## Reading passage
Ask the experts

Here is a selection of Q&As from Your Sussex Wedding magazine. If you would like your question answered by our experts, please email it to editor@your-sussex.wedding.

To view more Q&A's on a different topic, please select one from the list below.

Hot topic: Winter weddings

Our experts talk winter wonderland weddings

Bloomin' chilly

Bloomin' chilly

Q. How can I make my big day seasonal?

A. Bella Timbrell says: I must admit, when I think about winter flowers and foliage I don't always feel very inspired. But actually there's so much you can do to create your very own winter wonderland using a colour palette of red, cream, pink and burgundy. I'm a big fan of seasonal favourites ranunculus and anemomes but also love the romance of roses, especially as they're available all year round. Why not add teasels, rosehips or berries such as viburnum or hypericum? You could even try pine cones for a more rustic style! When it comes to foliage, bring out the silver of those frosty mornings with eucalyptus and senecio and mix with other greens like rosemary, pittosporum and ivy.

Pearls of wisdom

Pearls of wisdom

Q. How can I make my big day seasonal?

A. Richard Talman says: Winter weddings benefit from neutral and light colours so, unlike a summer wedding that can be an array of colour, the colder seasons are perfectly matched to white pearls, diamonds and white metals. This is featured here in this stunning bridal necklace, which could be adjusted in length to suit any bridal dress.

Full-on festive fun

Full-on festive fun

Q. How can I make my big day seasonal?

A. Kate & Kate says: We love a winter wedding! Snuggly venues, log fires, greenery, Christmas trees with baubles, fairylights and candles everywhere, mulled wine on arrival to warm everyone up!

Warmth is a must; think velvet, feathers and pashminas, plus a spare pair of outdoor shoes for the photos. Flowergirls and pageboys can have the look of magical little elves, and bridesmaids can look stunning in burgundy or scarlet.

As for the ceremony itself, pop a cracker on every seat to start things off with a bang and, of course, that means a paper hat on every head for full-on festive fun! A Christmas carol or well-known Christmas song sing-a-long really gets the ceremony going – Walking in a Winter Wonderland is one of our favourites.

Stick your vows inside giant husband and wife Christmas cards – so kitsch it's cool – and for the kiss, always have mistletoe at the ready. On exit, forget confetti, it's party poppers all the way! You're going out with a bang!

Winter warmers

Winter warmers

Q. How can I make my big day seasonal?

A. Caroline Laughton says: We think inspiration for a winter wedding breakfast lies in some warming spices, rich flavours and hearty dishes. Canapés with roast beef and horseradish pipette, a white pepper croute with stilton, prosciutto and honey drizzle and a hot spiced lamb meatball really fit the bill.

Starters might include a spiced squash soup or a fun sharing whole baked garlic and rosemary studded camembert with crunchy crudites.

For main course dishes, continuing the sharing theme, meat boards are a great option, with two meats portioned or carved and a choice of traditional or Mediterranean vegetables. A duo of sausages or a shortcrust pastry pie are always a winter winner or perhaps a stew with venison, smoked bacon and juniper berries might suit.

## Data shown
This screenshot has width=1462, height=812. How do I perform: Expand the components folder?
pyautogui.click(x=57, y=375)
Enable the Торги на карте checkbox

## Task to carry out
Retype verbatim the passage of the winter weddings Q&A above that begins with the words containing "Here is a selection" and ends with "the list below.".

## Task output
Here is a selection of Q&As from Your Sussex Wedding magazine. If you would like your question answered by our experts, please email it to editor@your-sussex.wedding.

To view more Q&A's on a different topic, please select one from the list below.